UN General Assembly Thematic Debate Addresses Climate Change’s Links to Achieving the MDGs

Mdg2 April 2008: Many speakers addressed links between climate change and the achievement of the Millennium Development Goals (MDGs) during the UN General Assembly's two-day thematic debate entitled “Recognizing the achievements, addressing the challenges and getting back on track to achieve the Millennium Development Goals by 2015.” In her opening remarks to the 1-2 April 2008 thematic debate, Asha-Rose Migiro, UN Deputy Secretary-General, highlighted many speakers' concern that climate change could thwart achievement of the MDGs.

Djibouti's representative emphasized that low food levels, coupled with the negative impact of climate change, meant Africa's food production would likely shrink at least 20 percent. Tanzania said the UN “should continue to show robust leadership on how to address the negative effects of climate change and should, with urgency, assume leadership in spearheading action on the global energy crisis.” The representative from the Maldives called for quick, “targeted practical action” to fulfil the commitments made at various summits and conferences and to particularly “properly fund various action programmes that had been agreed upon for the most vulnerable groups, small island developing States, least developed countries and landlocked developing countries…”
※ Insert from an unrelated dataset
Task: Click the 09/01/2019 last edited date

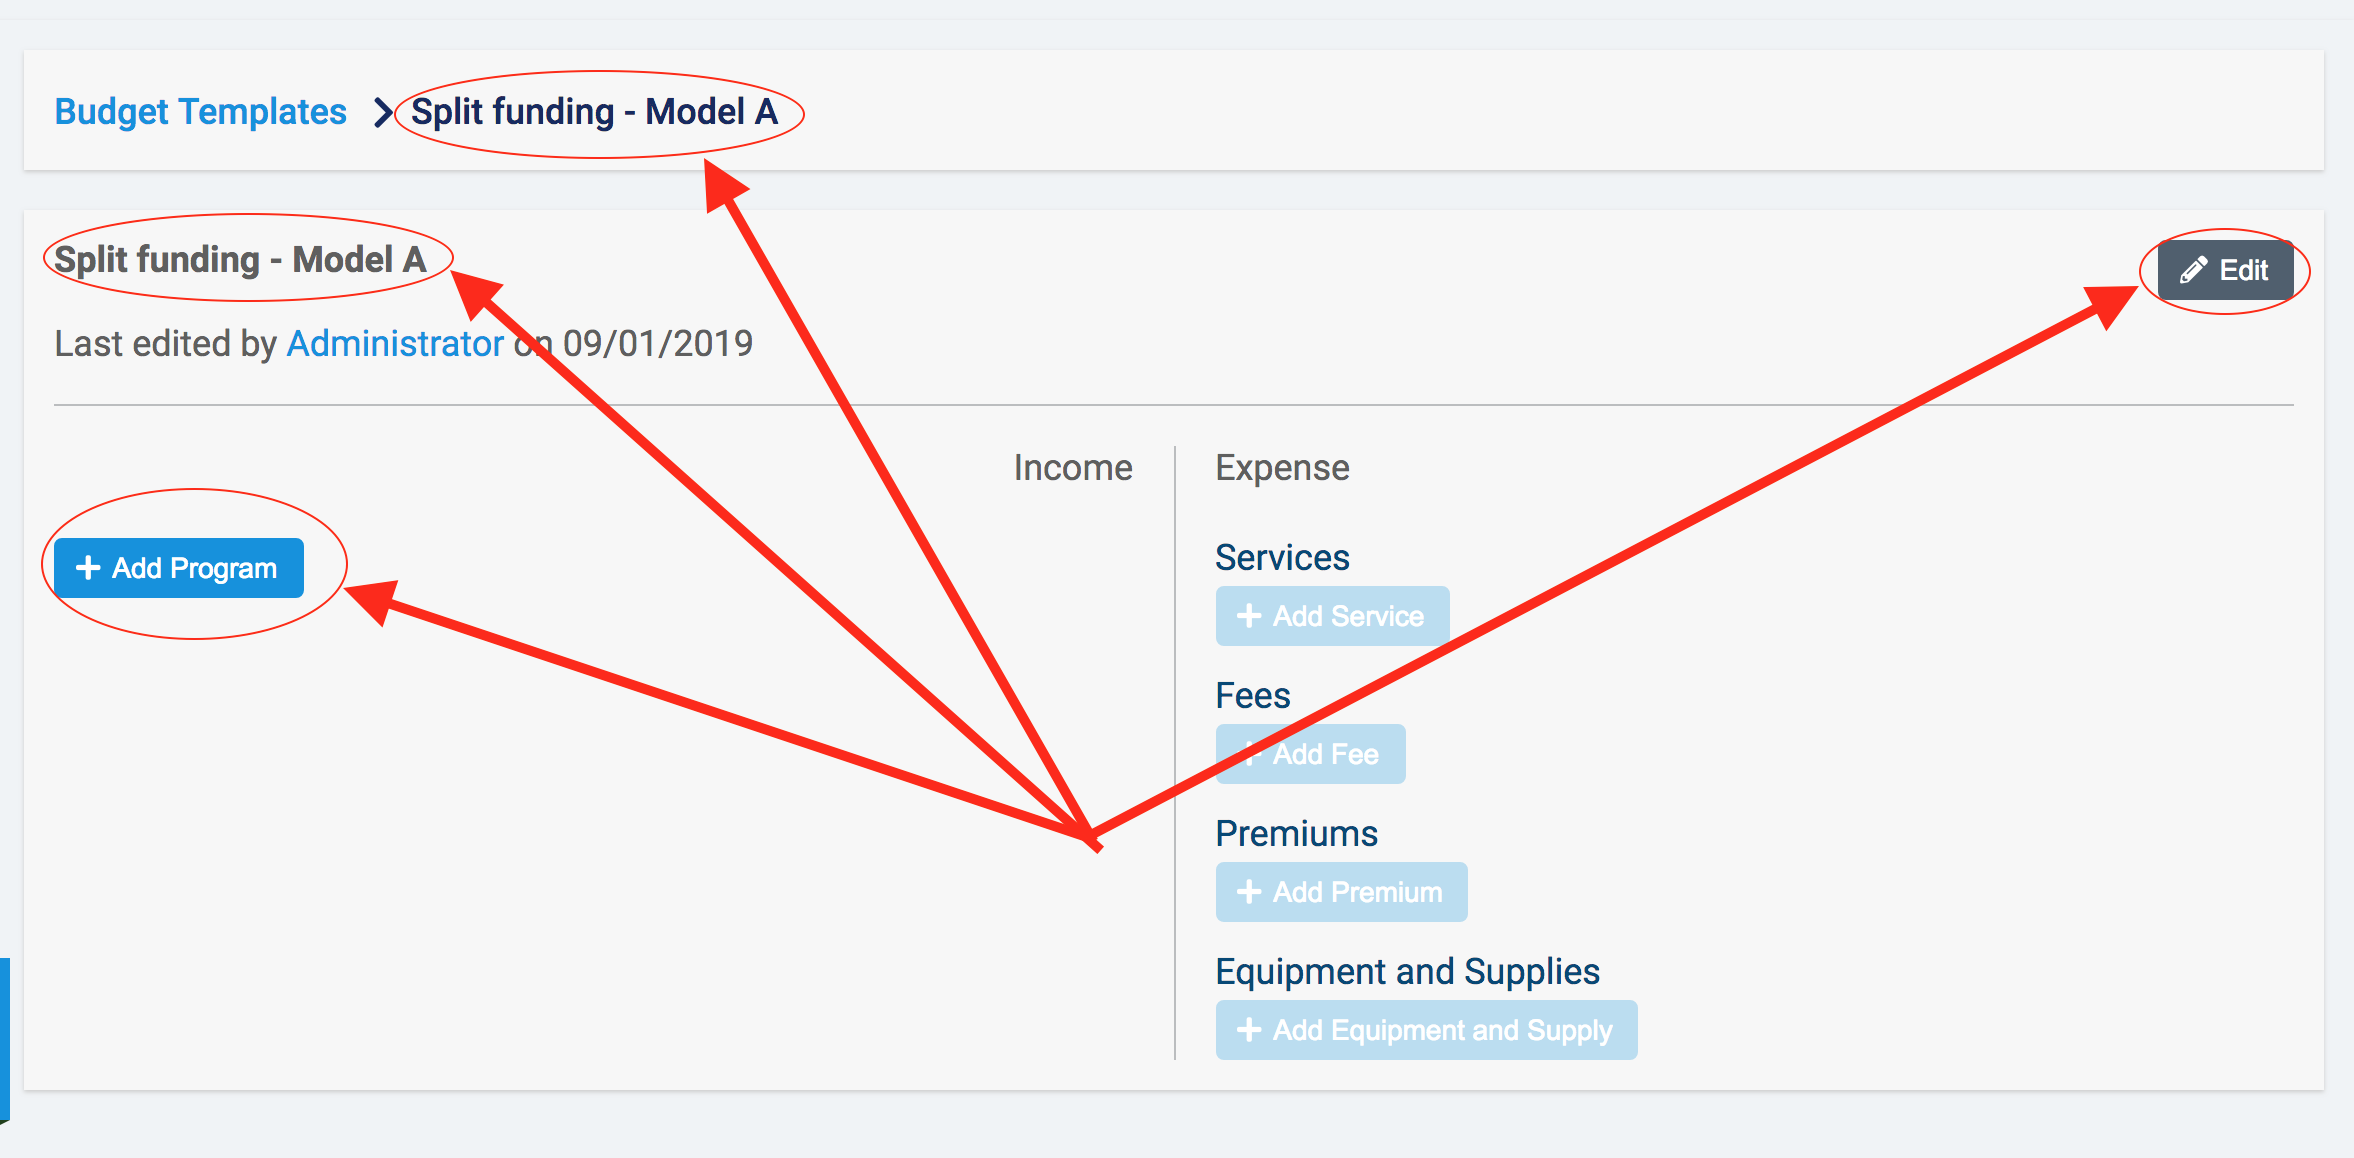Action: point(658,344)
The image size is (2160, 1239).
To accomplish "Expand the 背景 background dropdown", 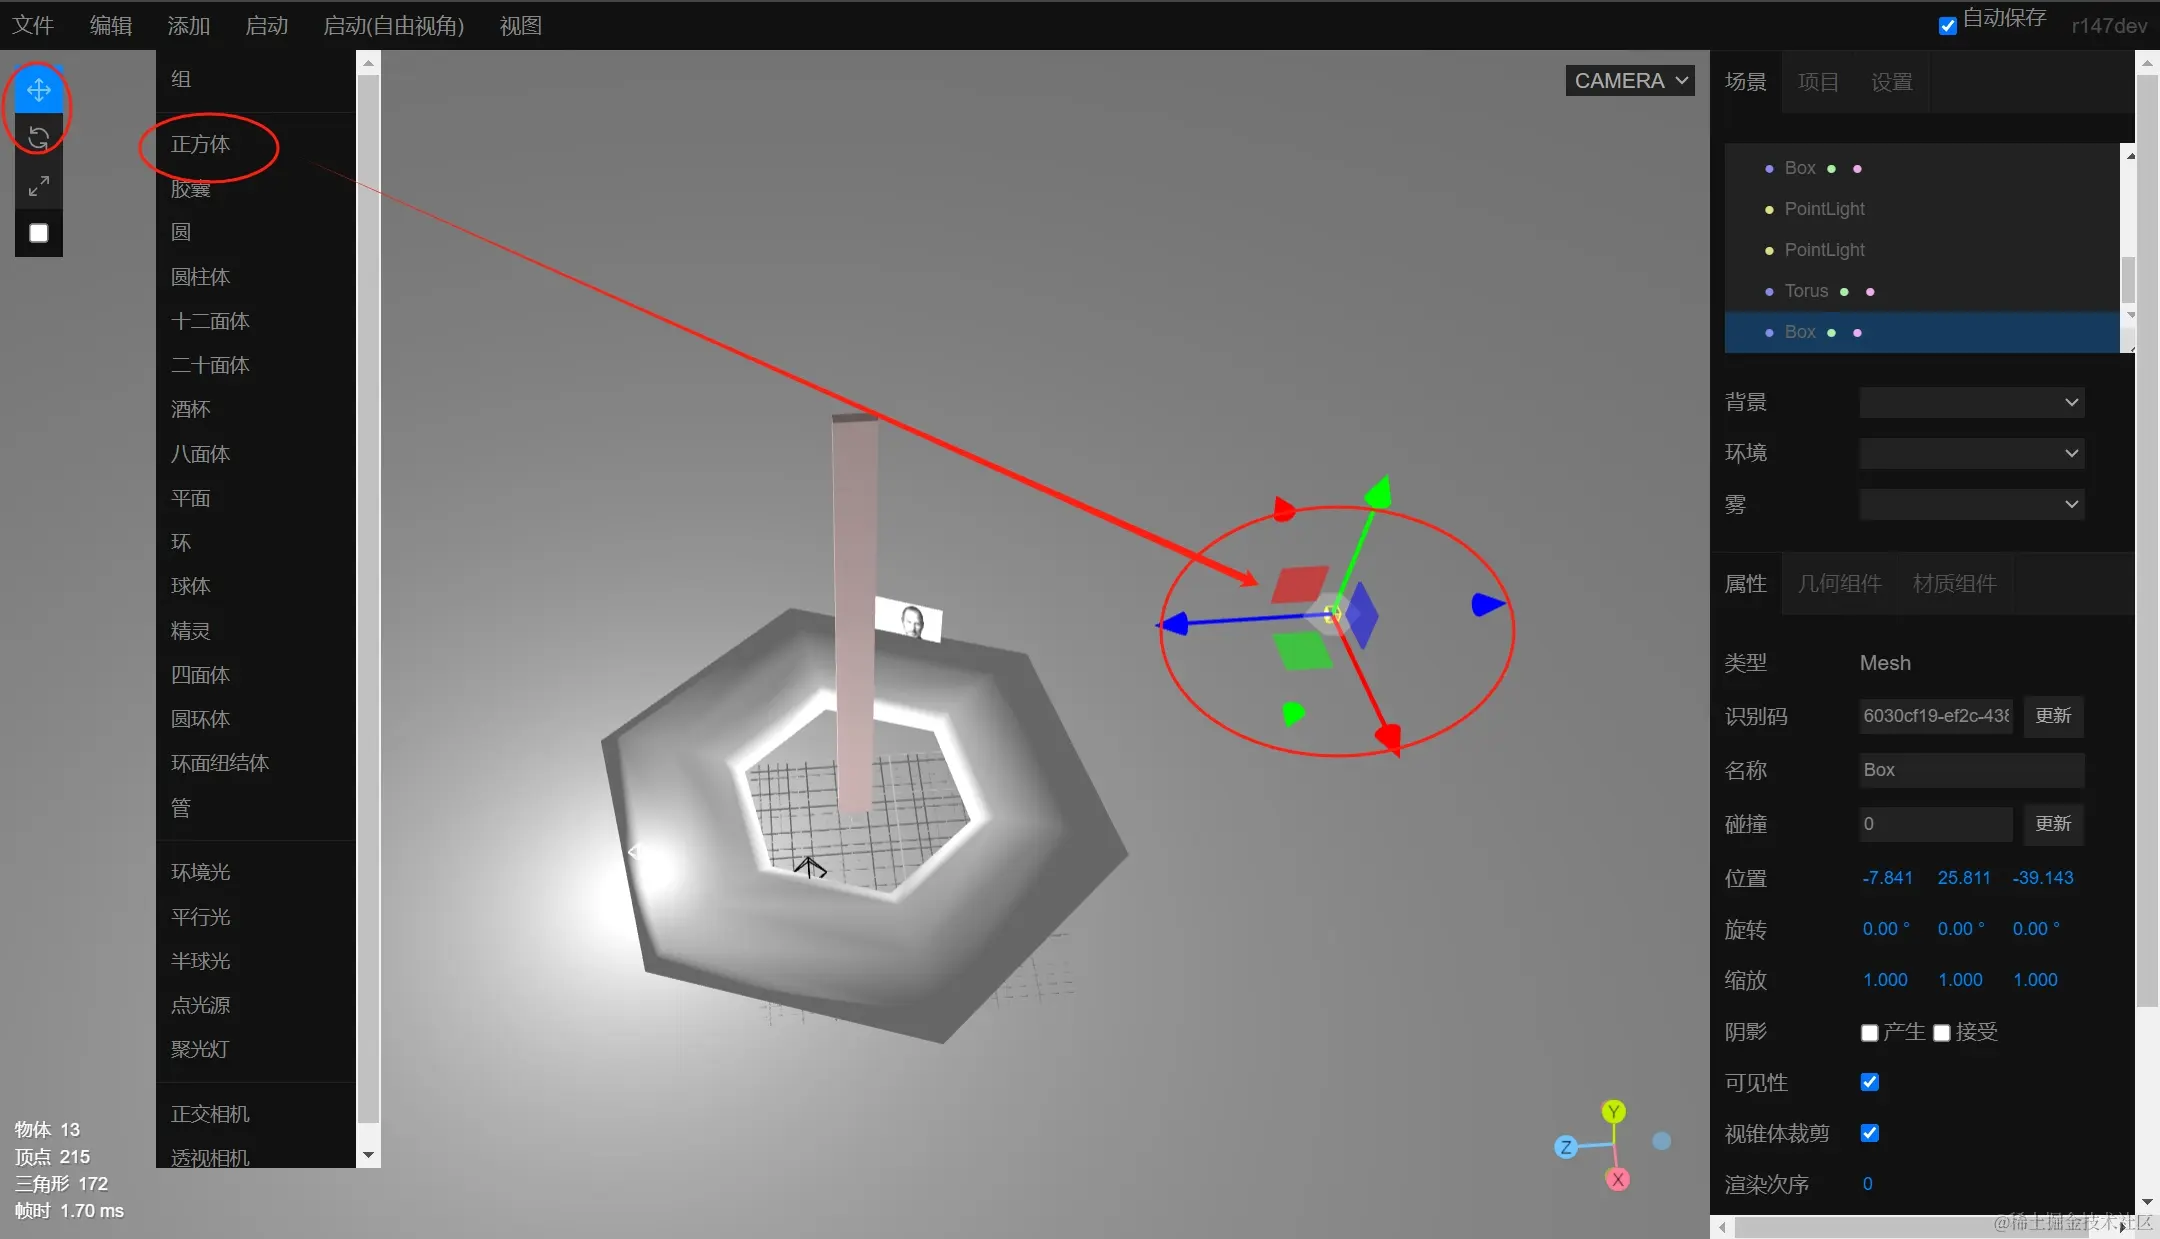I will 1971,403.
Poland said his country would like to ensure that the fourteenth Conference of the Parties, to meet in Poznan at the end of 2008, “will make an important contribution to setting out specific measures in the scope of mitigation and adaptation” along with modern technology and its transfer to developing countries, and measures related to adaptation, in particular the Adaptation Fund's principles and functioning.

Bangladesh, on behalf of Least Developed Countries, said “developed nations must also create innovative financial structures to better assist their less developed partners with such challenges as climate change and structural deficiencies…”

Austria highlighted the need to address gender-specific aspects of climate change, to ensure successful climate change mitigation and adaptation strategies along with having a positive effect on broader concerns of development and poverty reduction.